Week in review: Facebook privacy loophole, Duqu still active, the world of vulnerability sellers

Here’s an overview of some of last week’s most interesting news, podcasts, videos and articles:

US govt and military email addresses offered for sale
Webroot has recently unearthed an offer for sale of millions of email addresses harvested by a cybercrime underground service, which has cleverly segmented the database based on country or generic top-level domains.

Fake LinkedIn emails serve malware
Emails purportedly coming from business-related social network LinkedIn have been hitting inboxes in the last couple of days, ostensibly reminding recipients of invitations they received.

VolP: The new way in?
In this podcast, Simon Heron, an Internet Security Analyst for Redscan, discusses the demand for, and the risks of VoIP deployment. He also suggests measures that should be implemented to defend voice traffic.

Beware of fake Google AV
A number of pages offering “Google antivirus” software and threatening to block the users’ access to Google services because of an infection have recently popped up and appear among Google and Bing search results.

Cisco goes beyond BYOD
Employees are demanding not only to use their own devices at work, but also to have more flexibility in the way they work and when and where they work.

Confidential documents are leaving the workplace
90% of Americans believe people remove confidential documents from the workplace, even though most adults (79%) say taking confidential files outside the office is grounds for termination.

Smartphone security checklist
Inattention to potential security threats can result in the invasion of privacy, identity theft, inconvenience, the loss of intellectual property and the actual loss of money.

Facebook privacy loophole allows regular spying on users
With over 845 million active users, Facebook is a great source of willingly shared information for anyone who can effectively become a “Facebook friend” with the targets.

Computer and biological viruses might eventually converge
The term “computer virus” was coined by Fred Cohen in the early 1980s, because like its biological counterparts, the computer virus is essentially a sequence of information that codes its behavior in a host system. Almost thirty years later, the term still fits and the similarity between the two are many, and the differences not that big.

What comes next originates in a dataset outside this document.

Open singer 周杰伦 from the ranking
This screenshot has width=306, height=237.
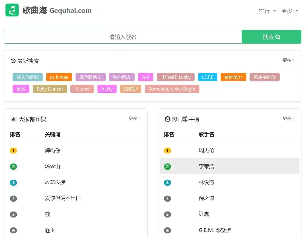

Carberp gang arrested in Russia
Eight men have been arrested in Moscow for having allegedly stolen over $2 million from the bank accounts of over 90 Russian individuals by infecting their computers with the Carberp Trojan and other malware.

GSM cracking revelations are profound
Commenting on news reports that an Indian company has revealed it can tumble and clone the credentials of mobile phone SIM cards over the airwaves – apparently because certain Indian GSM carriers are using the A5/0 minimal encryption system on their cellular networks – Cryptzone says this raises, once again, the issue that GSM voice calls can no longer be considered secure.

A peek in the world of vulnerability sellers
Vupen is not the only firm that earns its money by selling information about software vulnerabilities to the highest bidder, but is definitely the most prominent one.

Duqu developers still active, researchers say
A newly found variant of the loader file used to load the rest of the Duqu payload has been forwarded to and analyzed by Symantec researchers, who discovered that this component was compiled on February 23, 2012.

Mousetrap Trojan steals money by chain reaction
The new Mousetrap campaign starts with a Java applet that has been injected into a popular website.

Mozilla testing default Google search encryption in Firefox
Firefox users should soon have encryption turned on by default when searching for things online via the built-in Google search engine, Mozilla confirmed.

Voice analysis technology prevents phone scams
Nagoya University and Fujitsu developed the first technology to analyze phone conversations to automatically detect situations in which one party might “over trust” the other party.

The sorry state of web-based single sign-on services
Web-based single sign-on services are becoming increasingly popular, as they offer a better and simpler user experience. But are they secure?

Hardening the endpoint operating system
Qualys CTO Wolfgang Kandek talks about the effects of hardening the endpoint operating system and improving the resilience against common attacks.

Plan to reduce botnets launched
The OTA has been working with the FCC and leading ISPs to develop the voluntary U.S. Anti-Bot Code of Conduct.

Megaupload users targeted with extortion scheme
The recent shutdown of the Megaupload file hosting service by the US authorities is being actively exploited by cyber crooks who are attempting to extort money from the service’s users.

Facebook set to change its privacy policy again
On March 15, Facebook published a draft of the changes that it plans to make to its Statement of Rights and Responsibilities, and asked users to comment on them. The comment period for the changes has ended on Thursday.

Securing SharePoint
Microsoft SharePoint enables information sharing and report publishing. It also provides a search facility for users to find content. The problem is that, all too easily, any one can find things they shouldn’t. The result is inappropriate snooping, actively promoted by SharePoint, and that spells trouble for every organization using the tool.